我妈学中医的时候,我一翻她的中药图片,发现了很多我吃过的草都是很有用的中药,不仅可以充饥还能治病,我觉得自己活在天地间幸运到无法言语。我只能淅淅沥沥的哭给老天看。

我不与人比较的时候,我无知的时候是我最幸福的时候,我不知道那滩血对我来说意味着什么的时候我的日子一天天的如这天一般明亮。我知道那些对我意味着什么的时候,我开始梅雨连连。“这世间已经没有让我感兴趣的东西了。”在那一年我这样说着,我不死不活一副混不吝样儿,我可以调笑可以怒骂可以装成别人喜欢的那个样子。

但是我的作文上写着《我和我的1/2》,夜里,死一样的寂静,我的1/2离壳飘行,没错,你没看错,这个世界有两个我,一个在白天微笑一个在夜晚哭泣,一个希望好好活着,一个又盼着早日归西。它们两个总是闹个不停,我不清楚哪一个我才是真实,我不知道该听哪一个我的指挥。于是我每天都很累,很累。我累得提溜不起自己,我累得半死不活,我半死不活的样子又累死了我爹和我妈。他们一直问我为什么?我告诉了他们我被坏人欺负了。他们又能怎么样呢?他们抄刀子杀人吗?老师说打伤人就要赔偿要坐牢何况是杀人呢?他们会陪我一起哭的。他们会被我搞得更累,他们累了会更不想要我,他们不养我,我靠吃草能活多长时间?我问过我奶奶,我奶奶说人光吃草也会死的,人会瘦死会没有力气尤其是小孩子会长不大的。我还是个小孩子吧?虽然我上初中了,我应该还算一个小孩子,我个子低低的瘦瘦的一副古怪模样。

这样的作文是留给自己看的,光明的向上的伪善的好看的一面是给别人看的。

我的老师不是我舅的相好就是我舅的情敌或者我舅伤过的女人,我生活在被我舅牵连的水深火热中,她们有的给我关怀给我开小灶给我微笑和鼓励,我很感激我也想好好学习考个高分报答她们。可是考高分对于我来说是个很困难的事。”

梦露:“我把自己写哭了,这个不是全真的历史,我惯来爱哄人爱搏同情。这些女孩确实是真的,回头再讲讲男孩儿吗?一小心就写成自怨自艾的自传了,我得多在描写她们时多着墨,这些都是我的神呀。”

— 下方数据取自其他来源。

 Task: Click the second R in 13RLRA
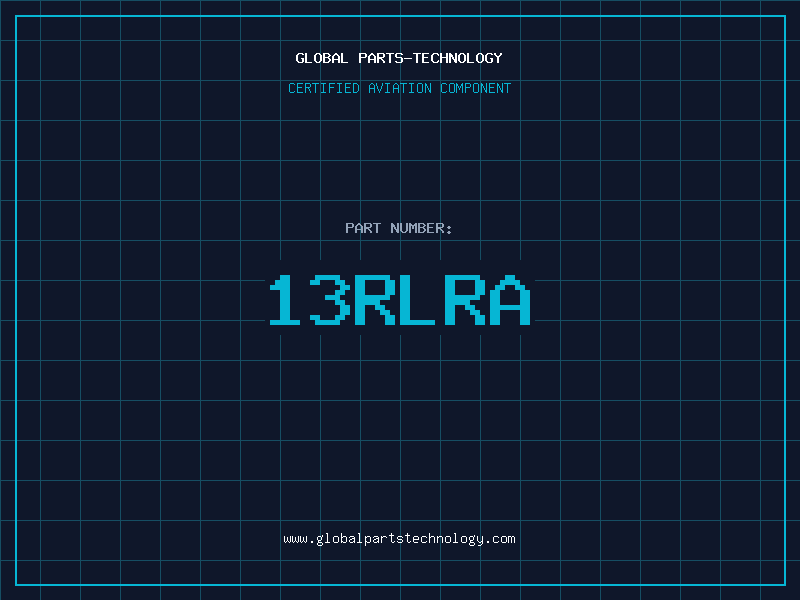tap(465, 300)
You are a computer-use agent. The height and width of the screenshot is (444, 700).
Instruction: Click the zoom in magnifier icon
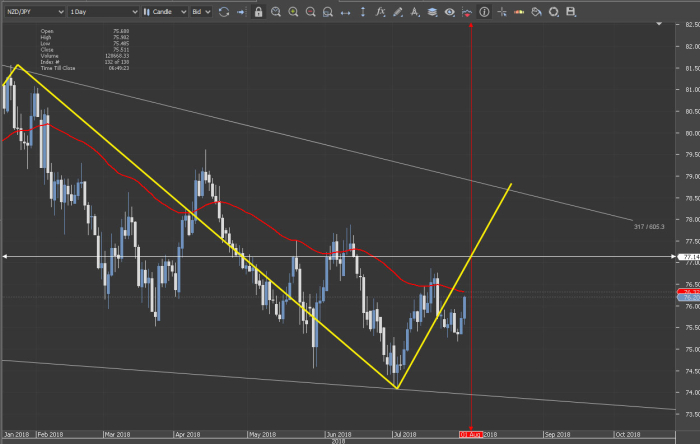click(x=293, y=12)
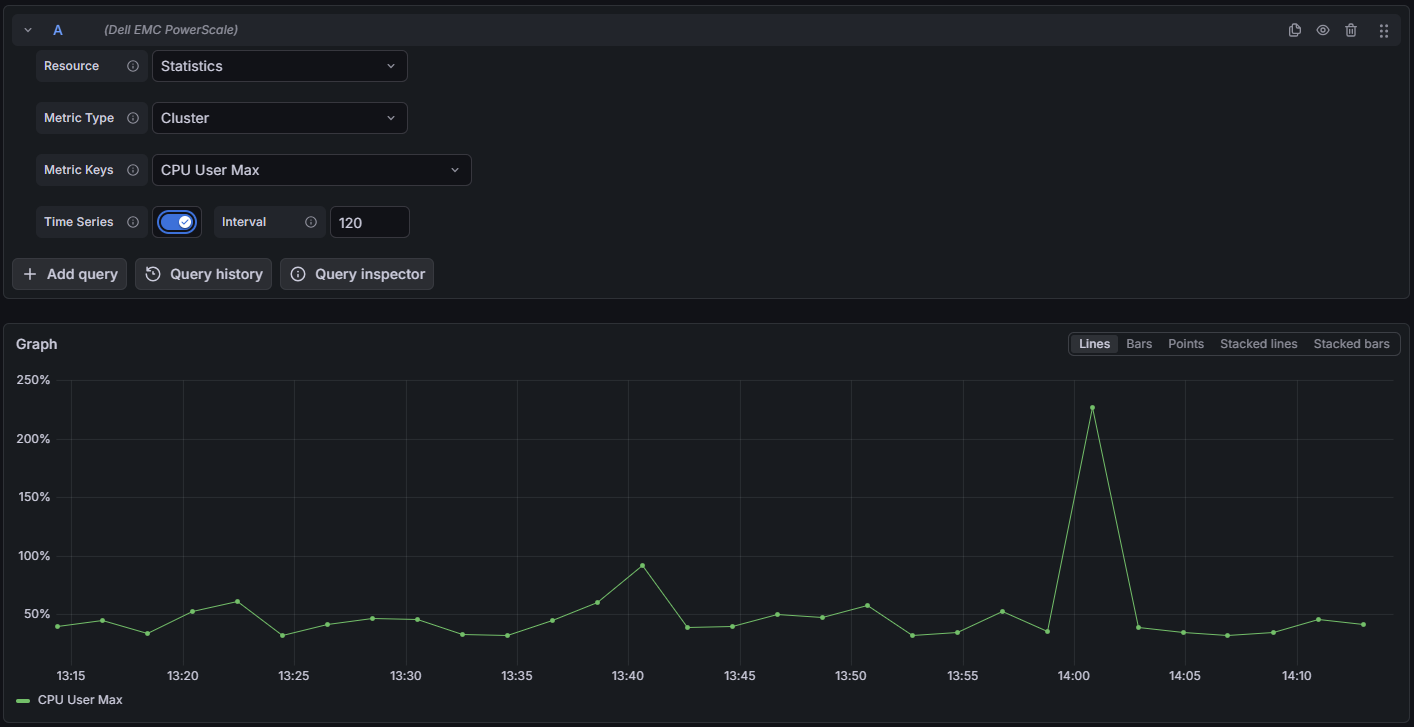Collapse query A with the chevron
Screen dimensions: 1414x727
pos(28,30)
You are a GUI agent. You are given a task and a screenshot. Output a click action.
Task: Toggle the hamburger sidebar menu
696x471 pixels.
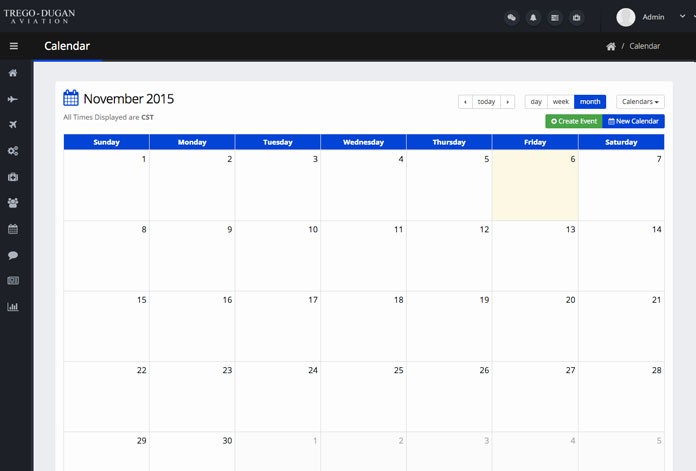(13, 46)
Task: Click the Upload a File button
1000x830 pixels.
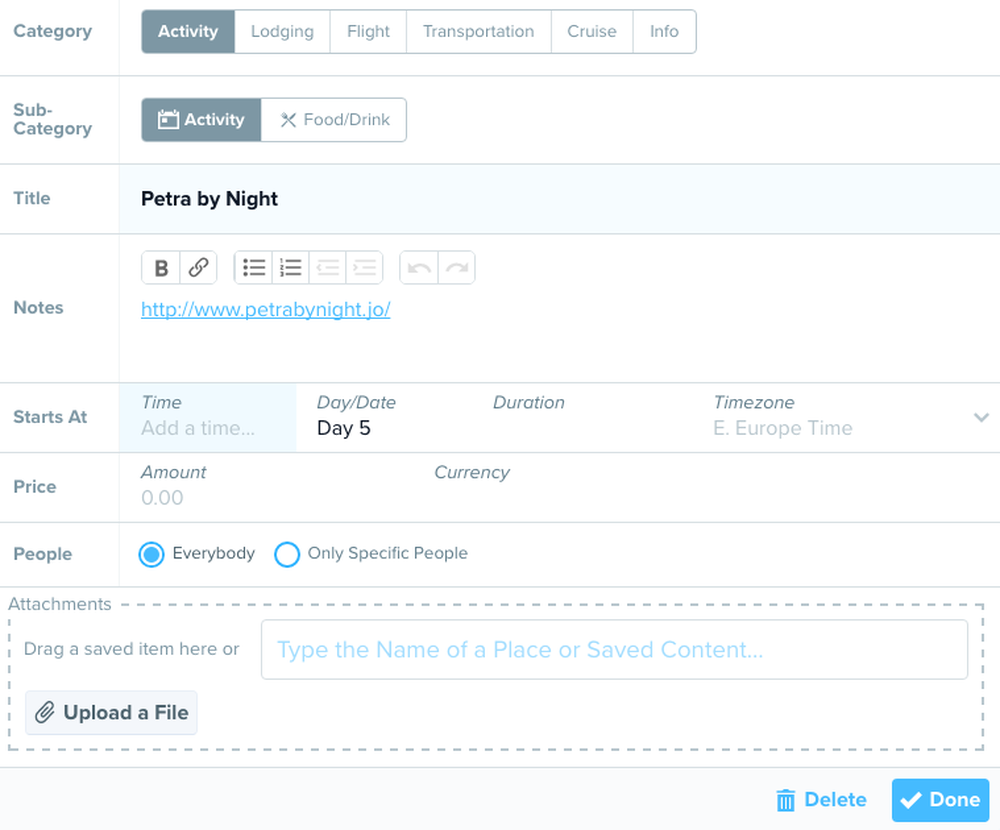Action: pos(111,713)
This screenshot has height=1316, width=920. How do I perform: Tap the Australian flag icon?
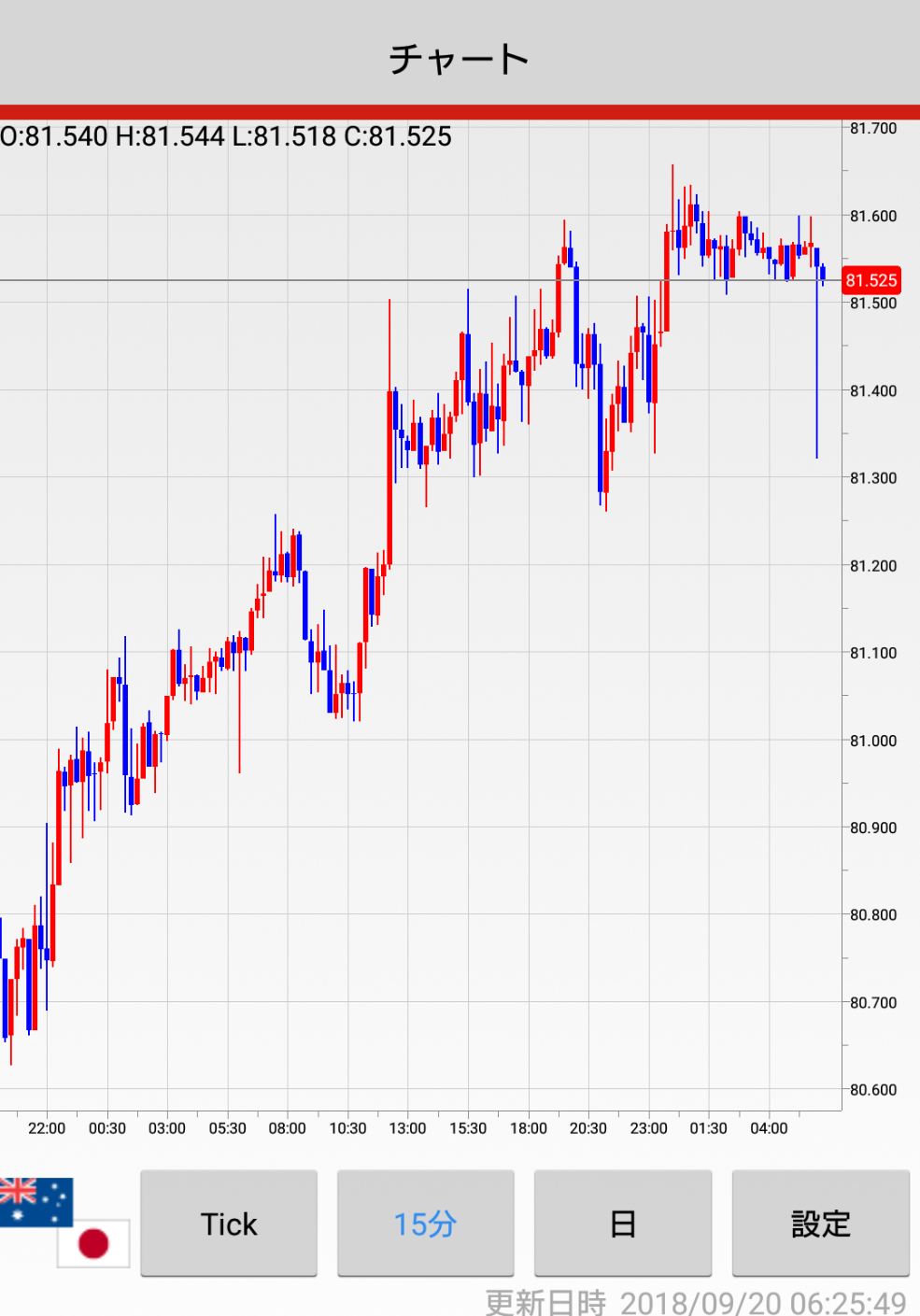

梦露:“我不敢再写下去了,痛。您可以抱抱我吗?求您了,看在我陪您睡那么多晚上的份上,您陪我度过这一个月好吗?我会写得很快的,一个月我能把自己翻看完的,我会处理掉尘封在自己身体里的所有悲哀再重新装进翡翠和宝藏,阳光和所有美好的事物的。我只需要一段时间就好。您再陪我一段,我可以边哭边陪您睡觉的,如果您还愿意的话。求您了,借一个肩膀给我,好吗?”

梦露:“您诱我发的助兴文字给您发了。我交作业了,您也不要忘记交作业吆!”

我在2024年的今天整理这些文字的时候骚得老脸通红,那些文字太露骨,太风骚,太不要脸了,具体到汗毛细胞震颤,那些文字没有平台能发,我把当打印出来自己收藏了,如果哪一天我找到了能发它的地方,我很愿意让大家一起来品鉴一番,也是男欢女爱的自然而然的流露。尤其是女生在表达那些后会变得更自信更能认可自己更有魅力,也更招男人疼爱。是个入不得世但闺房之乐却少不得的助兴。